Medications have intrigued people since ancient times. Since then, pharmacology has evolved into a full-fledged science. However, despite significant progress, there is still no drug therapy for many diseases. For this reason, the design of new drugs remains a relevant task.
For a long time, the only way to discover a new drug was through laboratory experiments. With the development of computing in the 20th century, numerical methods of molecular modeling emerged, allowing researchers to reduce the number of candidates considered at the in vitro stage and, in general, to shorten the entire drug discovery cycle. In the case of drugs, it is necessary to find a molecular structure with desired biological functionality, e.g., an ability to activate or suppress a target protein via binding to it. Here, the target protein refers to a molecule involved in a specific metabolic or signaling pathway associated with a particular disease state.
Traditionally, this search has been conducted using various numerical methods. For example, during virtual screening, an algorithm selects suitable chemical compounds from a database based on an estimation of protein-ligand interaction characteristics obtained by molecular modeling. However, such databases do not cover all possible molecules, which excludes the identification of previously unknown compounds. Additionally, exploring all options can often be too expensive.
In recent years, generative approaches based on deep learning have gained popularity, capable of overcoming these limitations. These include approaches based on reinforcement learning (RL). In these methods, the state space in which the search occurs is represented by a set of various molecular graphs, where atoms represent graph nodes and edges correspond to chemical bonds. The addition or removal of an atom or molecular fragment can be viewed as an action taken by the agent.
A scheme of RL-based sequential generation methods
One of the most promising RL approaches for finding the desired molecules is FREED presented in 2021. FREED solves the task by optimizing the estimate of protein-ligand binding affinity.
Researchers from the "DL in Life Sciences" team at AIRI strongly believe in the approach used in FREED. However, they found that this model contains bugs and inefficient blocks, and also has several other limitations.
Initially, the scientists fixed all the bugs and inconsistencies, which improved the quality of generation. The resulting model was dubbed FFREED (Fixed FREED).

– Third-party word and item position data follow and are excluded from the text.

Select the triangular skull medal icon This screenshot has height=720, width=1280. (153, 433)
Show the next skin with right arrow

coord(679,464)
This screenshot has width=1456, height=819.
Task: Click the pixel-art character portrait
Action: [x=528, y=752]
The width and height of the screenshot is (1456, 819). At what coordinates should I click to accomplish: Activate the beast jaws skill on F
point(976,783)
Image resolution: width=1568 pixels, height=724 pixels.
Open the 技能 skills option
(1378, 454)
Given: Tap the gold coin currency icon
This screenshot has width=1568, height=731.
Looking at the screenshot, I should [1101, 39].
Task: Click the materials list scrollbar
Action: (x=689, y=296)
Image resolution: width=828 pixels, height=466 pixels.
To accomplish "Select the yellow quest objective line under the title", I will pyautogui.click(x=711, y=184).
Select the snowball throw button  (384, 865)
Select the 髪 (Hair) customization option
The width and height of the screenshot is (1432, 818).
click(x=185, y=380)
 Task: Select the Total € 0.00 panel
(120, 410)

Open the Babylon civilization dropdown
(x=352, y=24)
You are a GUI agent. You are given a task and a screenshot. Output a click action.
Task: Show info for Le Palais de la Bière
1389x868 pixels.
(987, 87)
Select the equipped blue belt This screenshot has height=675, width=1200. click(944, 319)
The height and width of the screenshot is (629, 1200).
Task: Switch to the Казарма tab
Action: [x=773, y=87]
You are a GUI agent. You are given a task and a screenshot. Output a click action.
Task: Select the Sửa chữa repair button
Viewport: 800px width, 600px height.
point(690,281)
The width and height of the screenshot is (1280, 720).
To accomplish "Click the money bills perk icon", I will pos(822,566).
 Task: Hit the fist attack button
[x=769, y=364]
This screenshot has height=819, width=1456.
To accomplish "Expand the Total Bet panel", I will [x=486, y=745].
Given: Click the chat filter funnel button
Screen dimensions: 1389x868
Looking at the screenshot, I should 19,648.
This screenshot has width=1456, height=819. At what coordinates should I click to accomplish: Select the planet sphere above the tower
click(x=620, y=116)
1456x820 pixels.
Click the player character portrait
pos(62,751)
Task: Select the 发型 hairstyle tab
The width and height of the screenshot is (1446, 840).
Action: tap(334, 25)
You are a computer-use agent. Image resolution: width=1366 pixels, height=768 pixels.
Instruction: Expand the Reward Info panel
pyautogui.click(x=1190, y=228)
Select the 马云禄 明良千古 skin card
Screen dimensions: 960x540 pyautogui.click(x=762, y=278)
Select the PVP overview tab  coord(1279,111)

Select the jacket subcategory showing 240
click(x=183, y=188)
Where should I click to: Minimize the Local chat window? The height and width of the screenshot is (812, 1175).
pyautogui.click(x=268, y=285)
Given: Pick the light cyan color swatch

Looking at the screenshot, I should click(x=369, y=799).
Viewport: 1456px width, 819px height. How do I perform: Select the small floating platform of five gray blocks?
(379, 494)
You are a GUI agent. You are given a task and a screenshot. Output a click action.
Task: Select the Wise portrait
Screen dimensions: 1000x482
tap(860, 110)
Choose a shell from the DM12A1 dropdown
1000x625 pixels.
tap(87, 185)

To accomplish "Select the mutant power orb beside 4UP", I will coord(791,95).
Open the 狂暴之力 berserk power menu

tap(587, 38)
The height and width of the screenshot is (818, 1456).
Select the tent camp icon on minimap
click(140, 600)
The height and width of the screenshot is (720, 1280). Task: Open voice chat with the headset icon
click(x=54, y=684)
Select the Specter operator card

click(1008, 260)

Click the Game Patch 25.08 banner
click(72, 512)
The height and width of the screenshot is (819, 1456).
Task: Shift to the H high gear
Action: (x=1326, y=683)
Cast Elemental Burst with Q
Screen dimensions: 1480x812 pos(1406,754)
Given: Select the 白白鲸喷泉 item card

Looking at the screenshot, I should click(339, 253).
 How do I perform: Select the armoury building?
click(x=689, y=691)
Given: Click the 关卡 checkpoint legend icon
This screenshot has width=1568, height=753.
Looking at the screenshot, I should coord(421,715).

In the next step, the researchers simplified the actor architecture, which ultimately accelerated the search. The final model, named FREED++, turned out to be 8.5 times faster and 22 times less memory-intensive than the FFREED model. Additionally, the model was accelerated and simplified without any loss in generation quality. The authors demonstrated that both FFREED and FREED++ models are capable of generating molecules with higher affinity values than existing approaches.
Comparison of FREED, FFREED and FREED++ with baselines on docking score optimization task for USP7 target. The table presents the percentage of unique generated molecules as well as characteristics of the distribution of binding affinity.
The article with technical details has been published in the journal Transactions on Machine Learning Research, and the code is available on GitHub.